On Monday, 5 August 2013 at 15:18:42 UTC, John Colvin wrote:
better:
foreach (...)
{
auto tmp = std.string.tolower(fext[0]);
if(tmp == "doc" || tmp == "docx"
|| tmp == "xls" || tmp == "xlsx"
|| tmp == "ppt" || tmp == "pptx")
{
continue;
}
}
but still not super-fast as (unless the compiler is very
clever) it still means multiple passes over tmp. Also, it
converts the whole string to lower case even when it's not
necessary.
If you have large numbers of possible matches you will probably
want to be clever with your data structures / algorithms. E.g.
You could create a tree-like structure to quickly eliminate
possibilities as you read successive letters. You read one
character, follow the appropriate branch, check if there are
any further branches, if not then no match and break. Else,
read the next character and follow the appropriate branch and
so on.... Infeasible for large (or even medium-sized)

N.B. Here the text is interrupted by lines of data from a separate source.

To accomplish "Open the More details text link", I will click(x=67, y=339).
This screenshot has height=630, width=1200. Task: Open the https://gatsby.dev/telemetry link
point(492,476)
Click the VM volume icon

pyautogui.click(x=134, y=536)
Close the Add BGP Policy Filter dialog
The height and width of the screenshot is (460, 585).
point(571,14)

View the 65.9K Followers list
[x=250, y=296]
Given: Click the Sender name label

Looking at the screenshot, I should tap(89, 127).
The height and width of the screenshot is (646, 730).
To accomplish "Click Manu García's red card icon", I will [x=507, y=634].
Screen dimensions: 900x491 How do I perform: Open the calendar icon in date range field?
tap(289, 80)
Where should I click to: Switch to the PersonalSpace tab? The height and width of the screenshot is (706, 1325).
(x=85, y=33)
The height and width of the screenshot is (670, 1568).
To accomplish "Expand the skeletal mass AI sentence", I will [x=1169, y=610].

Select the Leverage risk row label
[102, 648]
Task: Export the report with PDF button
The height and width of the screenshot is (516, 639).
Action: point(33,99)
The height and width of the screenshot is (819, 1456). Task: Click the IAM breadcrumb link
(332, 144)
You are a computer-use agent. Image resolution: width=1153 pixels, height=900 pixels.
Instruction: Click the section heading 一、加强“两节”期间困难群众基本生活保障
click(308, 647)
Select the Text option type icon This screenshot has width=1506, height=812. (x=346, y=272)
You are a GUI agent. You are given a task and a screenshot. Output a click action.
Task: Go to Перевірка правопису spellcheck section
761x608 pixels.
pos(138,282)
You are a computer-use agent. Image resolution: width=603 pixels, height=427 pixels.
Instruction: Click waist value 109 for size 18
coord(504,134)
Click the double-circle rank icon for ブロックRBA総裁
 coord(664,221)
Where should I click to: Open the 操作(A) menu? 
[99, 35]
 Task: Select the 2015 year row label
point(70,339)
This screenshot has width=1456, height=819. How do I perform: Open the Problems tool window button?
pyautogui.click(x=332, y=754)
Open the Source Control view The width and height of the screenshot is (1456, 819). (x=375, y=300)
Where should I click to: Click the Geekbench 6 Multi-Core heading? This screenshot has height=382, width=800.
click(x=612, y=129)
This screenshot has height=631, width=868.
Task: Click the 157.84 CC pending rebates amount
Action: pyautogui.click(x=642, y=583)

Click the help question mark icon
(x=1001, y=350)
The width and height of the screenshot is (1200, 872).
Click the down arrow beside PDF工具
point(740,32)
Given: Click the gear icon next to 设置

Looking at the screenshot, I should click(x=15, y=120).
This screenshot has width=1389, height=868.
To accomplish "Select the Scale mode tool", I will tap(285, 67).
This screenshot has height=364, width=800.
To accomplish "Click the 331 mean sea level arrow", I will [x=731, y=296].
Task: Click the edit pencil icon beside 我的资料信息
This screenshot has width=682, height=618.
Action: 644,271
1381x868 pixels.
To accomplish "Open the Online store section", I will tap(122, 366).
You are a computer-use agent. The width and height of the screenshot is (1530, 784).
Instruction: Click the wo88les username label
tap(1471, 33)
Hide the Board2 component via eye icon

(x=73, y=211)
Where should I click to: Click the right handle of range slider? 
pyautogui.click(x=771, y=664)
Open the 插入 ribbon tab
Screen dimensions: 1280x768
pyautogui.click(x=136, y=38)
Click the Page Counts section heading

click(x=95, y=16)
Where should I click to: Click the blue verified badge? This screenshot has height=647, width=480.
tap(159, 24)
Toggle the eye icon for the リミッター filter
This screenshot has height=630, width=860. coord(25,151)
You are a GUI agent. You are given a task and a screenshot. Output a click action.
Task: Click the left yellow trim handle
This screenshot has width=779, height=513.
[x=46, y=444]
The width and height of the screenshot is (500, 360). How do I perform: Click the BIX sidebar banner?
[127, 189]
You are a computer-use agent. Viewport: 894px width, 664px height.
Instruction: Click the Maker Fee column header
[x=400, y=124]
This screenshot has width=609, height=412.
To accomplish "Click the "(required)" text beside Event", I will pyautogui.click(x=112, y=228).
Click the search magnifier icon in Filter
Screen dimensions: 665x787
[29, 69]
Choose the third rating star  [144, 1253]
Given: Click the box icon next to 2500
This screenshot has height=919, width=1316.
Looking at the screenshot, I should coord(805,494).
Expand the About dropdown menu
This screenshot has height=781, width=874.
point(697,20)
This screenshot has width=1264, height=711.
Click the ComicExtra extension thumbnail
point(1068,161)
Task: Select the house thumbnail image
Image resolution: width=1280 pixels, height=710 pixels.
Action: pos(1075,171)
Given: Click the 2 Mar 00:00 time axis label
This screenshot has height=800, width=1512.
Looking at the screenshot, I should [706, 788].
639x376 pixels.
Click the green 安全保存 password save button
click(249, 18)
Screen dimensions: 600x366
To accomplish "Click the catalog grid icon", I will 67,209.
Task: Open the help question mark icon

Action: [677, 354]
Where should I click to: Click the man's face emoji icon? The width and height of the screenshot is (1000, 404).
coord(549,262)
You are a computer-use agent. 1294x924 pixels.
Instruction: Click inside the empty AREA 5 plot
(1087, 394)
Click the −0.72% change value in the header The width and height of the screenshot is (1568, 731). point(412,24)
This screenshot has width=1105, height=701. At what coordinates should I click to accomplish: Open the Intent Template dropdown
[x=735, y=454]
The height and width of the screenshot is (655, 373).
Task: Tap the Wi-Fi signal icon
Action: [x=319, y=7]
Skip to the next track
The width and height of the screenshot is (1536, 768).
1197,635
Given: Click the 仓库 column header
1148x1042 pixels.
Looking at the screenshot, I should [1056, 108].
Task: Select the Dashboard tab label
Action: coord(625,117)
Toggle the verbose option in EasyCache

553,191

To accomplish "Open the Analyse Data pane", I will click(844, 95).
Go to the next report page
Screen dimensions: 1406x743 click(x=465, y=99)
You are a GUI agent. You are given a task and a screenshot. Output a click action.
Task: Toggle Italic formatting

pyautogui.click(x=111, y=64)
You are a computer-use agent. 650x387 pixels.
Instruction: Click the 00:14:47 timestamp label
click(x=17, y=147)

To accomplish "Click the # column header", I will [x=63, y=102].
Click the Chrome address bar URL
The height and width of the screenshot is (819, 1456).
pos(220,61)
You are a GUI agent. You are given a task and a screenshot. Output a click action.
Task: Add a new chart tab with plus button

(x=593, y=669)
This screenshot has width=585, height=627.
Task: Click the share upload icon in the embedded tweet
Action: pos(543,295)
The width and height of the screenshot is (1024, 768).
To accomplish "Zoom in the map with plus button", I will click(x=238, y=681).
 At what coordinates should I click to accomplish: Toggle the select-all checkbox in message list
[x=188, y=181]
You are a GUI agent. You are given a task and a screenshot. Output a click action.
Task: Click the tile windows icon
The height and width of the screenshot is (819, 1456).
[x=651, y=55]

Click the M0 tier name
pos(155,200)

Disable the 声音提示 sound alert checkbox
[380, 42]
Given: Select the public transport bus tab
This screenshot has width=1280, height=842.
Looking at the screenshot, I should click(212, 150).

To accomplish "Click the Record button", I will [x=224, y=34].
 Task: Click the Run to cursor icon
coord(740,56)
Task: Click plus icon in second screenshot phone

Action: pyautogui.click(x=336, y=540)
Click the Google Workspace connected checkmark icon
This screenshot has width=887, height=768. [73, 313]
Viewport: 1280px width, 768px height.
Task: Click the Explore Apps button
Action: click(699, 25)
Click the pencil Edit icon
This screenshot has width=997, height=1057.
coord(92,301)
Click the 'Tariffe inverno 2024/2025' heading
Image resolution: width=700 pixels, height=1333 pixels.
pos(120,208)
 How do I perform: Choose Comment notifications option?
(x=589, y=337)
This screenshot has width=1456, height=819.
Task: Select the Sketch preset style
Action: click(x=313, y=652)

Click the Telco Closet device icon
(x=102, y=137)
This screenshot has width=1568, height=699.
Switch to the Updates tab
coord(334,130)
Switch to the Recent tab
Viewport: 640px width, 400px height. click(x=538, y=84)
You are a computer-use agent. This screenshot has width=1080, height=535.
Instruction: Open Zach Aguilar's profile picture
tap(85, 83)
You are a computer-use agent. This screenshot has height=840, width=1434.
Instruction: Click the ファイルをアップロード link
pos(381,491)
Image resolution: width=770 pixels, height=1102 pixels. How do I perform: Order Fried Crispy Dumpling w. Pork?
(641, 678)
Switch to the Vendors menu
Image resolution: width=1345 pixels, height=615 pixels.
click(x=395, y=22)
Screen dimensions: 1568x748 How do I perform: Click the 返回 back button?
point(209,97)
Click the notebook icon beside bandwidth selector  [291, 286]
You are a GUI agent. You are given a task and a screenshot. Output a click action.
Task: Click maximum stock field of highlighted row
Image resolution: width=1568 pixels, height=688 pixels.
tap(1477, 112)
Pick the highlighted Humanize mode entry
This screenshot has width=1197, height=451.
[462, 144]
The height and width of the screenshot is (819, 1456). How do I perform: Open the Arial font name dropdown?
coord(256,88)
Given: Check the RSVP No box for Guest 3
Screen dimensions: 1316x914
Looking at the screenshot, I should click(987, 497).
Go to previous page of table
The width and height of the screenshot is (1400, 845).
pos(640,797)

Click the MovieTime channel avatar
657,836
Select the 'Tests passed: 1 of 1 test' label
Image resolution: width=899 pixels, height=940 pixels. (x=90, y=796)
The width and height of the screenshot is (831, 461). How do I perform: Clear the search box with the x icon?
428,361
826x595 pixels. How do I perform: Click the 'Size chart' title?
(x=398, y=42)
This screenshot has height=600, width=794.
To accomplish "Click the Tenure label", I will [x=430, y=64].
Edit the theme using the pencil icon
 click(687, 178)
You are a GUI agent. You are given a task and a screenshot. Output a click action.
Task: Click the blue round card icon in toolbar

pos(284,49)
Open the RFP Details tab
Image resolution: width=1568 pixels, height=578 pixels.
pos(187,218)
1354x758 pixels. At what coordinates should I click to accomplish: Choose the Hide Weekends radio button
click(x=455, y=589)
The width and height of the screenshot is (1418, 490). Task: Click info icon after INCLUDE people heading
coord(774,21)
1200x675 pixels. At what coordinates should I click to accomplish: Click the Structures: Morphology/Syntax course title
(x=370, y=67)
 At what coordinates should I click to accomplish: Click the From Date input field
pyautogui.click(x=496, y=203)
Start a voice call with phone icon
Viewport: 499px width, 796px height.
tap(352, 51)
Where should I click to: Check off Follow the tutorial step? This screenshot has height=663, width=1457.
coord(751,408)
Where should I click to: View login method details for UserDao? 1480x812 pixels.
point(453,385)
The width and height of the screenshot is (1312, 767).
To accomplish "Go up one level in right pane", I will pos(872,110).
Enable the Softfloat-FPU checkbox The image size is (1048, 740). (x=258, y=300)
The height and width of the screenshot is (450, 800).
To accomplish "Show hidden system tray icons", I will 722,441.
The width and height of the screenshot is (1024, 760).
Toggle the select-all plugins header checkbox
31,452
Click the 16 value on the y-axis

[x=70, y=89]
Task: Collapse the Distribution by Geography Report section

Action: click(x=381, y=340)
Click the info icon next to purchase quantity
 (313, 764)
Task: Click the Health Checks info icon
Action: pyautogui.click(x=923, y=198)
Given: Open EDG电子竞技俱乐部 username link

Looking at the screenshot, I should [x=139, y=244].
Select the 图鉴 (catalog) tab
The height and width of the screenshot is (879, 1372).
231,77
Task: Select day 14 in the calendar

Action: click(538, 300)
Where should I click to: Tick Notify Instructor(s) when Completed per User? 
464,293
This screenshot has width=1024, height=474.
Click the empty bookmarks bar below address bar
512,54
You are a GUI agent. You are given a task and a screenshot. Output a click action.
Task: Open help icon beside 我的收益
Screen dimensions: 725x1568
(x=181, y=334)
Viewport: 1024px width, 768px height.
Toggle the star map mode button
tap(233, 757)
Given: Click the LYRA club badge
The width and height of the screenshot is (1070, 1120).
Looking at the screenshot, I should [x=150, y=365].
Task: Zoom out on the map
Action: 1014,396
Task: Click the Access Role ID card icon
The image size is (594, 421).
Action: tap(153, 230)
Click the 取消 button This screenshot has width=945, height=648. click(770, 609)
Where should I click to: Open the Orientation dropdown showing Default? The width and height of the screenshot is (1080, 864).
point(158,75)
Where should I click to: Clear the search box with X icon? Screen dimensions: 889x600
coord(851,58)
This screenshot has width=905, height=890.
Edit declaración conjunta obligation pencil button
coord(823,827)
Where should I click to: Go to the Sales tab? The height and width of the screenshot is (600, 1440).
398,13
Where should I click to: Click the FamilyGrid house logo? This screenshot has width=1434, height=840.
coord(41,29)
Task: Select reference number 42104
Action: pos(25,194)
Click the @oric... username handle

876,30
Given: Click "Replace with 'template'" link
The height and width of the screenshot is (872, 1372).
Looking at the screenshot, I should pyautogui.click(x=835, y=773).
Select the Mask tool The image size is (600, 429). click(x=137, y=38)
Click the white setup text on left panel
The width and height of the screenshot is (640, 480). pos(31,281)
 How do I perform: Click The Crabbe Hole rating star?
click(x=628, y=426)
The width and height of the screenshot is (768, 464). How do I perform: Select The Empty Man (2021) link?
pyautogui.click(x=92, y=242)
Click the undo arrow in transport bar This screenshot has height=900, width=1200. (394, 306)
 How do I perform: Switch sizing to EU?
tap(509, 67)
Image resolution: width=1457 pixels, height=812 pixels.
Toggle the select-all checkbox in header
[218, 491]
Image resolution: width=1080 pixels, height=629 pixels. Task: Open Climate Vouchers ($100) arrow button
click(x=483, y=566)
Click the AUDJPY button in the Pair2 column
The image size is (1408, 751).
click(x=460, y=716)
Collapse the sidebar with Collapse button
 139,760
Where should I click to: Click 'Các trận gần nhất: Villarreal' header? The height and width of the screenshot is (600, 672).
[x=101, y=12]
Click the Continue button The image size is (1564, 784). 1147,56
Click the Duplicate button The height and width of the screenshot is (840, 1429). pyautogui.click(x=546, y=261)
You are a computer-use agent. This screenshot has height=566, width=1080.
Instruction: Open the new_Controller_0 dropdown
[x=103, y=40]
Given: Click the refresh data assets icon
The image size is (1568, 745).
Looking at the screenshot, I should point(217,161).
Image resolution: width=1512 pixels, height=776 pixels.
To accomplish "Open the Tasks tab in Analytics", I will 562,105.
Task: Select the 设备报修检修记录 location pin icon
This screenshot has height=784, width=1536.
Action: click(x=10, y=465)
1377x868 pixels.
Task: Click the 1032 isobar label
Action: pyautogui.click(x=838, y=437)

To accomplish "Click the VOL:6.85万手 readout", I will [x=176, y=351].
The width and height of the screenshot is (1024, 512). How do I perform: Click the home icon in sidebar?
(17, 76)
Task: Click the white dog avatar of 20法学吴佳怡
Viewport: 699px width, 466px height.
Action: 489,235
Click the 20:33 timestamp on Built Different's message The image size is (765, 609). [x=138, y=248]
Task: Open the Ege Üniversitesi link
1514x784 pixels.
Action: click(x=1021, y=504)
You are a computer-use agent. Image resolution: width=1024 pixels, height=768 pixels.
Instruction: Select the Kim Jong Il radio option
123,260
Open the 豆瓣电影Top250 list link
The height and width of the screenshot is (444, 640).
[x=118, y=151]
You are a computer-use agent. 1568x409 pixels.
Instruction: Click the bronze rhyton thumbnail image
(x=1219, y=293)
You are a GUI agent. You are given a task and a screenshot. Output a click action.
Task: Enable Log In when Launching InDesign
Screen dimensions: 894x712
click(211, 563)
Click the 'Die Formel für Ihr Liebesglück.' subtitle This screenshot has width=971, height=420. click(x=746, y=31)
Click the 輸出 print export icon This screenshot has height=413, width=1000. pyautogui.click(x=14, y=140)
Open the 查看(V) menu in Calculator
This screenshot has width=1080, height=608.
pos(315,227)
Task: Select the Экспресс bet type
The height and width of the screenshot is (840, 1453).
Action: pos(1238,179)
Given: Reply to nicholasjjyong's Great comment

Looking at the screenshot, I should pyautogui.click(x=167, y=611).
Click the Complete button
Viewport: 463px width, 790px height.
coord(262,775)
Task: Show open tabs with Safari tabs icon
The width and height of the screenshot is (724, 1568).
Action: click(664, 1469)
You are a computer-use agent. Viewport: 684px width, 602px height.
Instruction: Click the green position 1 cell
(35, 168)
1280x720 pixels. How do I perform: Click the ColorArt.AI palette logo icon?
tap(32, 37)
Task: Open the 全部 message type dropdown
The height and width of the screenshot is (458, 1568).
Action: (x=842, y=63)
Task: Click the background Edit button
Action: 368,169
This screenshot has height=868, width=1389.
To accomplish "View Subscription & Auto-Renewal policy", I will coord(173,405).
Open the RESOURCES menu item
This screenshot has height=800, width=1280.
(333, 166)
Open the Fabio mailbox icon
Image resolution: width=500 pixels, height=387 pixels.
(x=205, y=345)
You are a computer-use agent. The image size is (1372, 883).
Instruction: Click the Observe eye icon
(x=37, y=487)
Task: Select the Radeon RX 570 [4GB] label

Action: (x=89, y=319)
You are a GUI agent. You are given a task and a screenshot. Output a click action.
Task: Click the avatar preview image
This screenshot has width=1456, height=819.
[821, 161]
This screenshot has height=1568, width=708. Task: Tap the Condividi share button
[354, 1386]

character-sets without hashing, but might be pretty fast for
a-z and a large number of short strings.
Arguably, you'd do even better with:
foreach (...)
{
auto tmp = std.string.tolower(fext[0]);
switch(tmp)
{
case "doc", "docx":
case "xls", "xlsx":
case "ppt", "pptx":
continue;
default:
}
}
Since it gives the compiler more wiggle room to optimize things
as it wishes. For example, it *could* (who knows :D !) implement
the switch as a hash table, or a tree.
BTW, a very convenient "tree-like" structure that could be used
is a "heap": it is a basic binary tree, but stored inside an
array. You could build it during compilation, and then simply
search it.
A possible optimization is to first switch on string length:
foreach (...)
{
auto tmp = std.string.tolower(fext[0]);
switch(tmp.length)
{
case 3:
switch(tmp)
{
case "doc", "xls", "ppt":
continue;
default:
}
break;
case 4:
switch(tmp)
{
case "docx", "xlsx", "pptx":
continue;
default:
}
break;
default:
}
}
That said, I'm not even sure this would be faster, so a bench
would be called for. Further more, I'd really be tempted to say
that at this point, we are in the realm of premature optimization.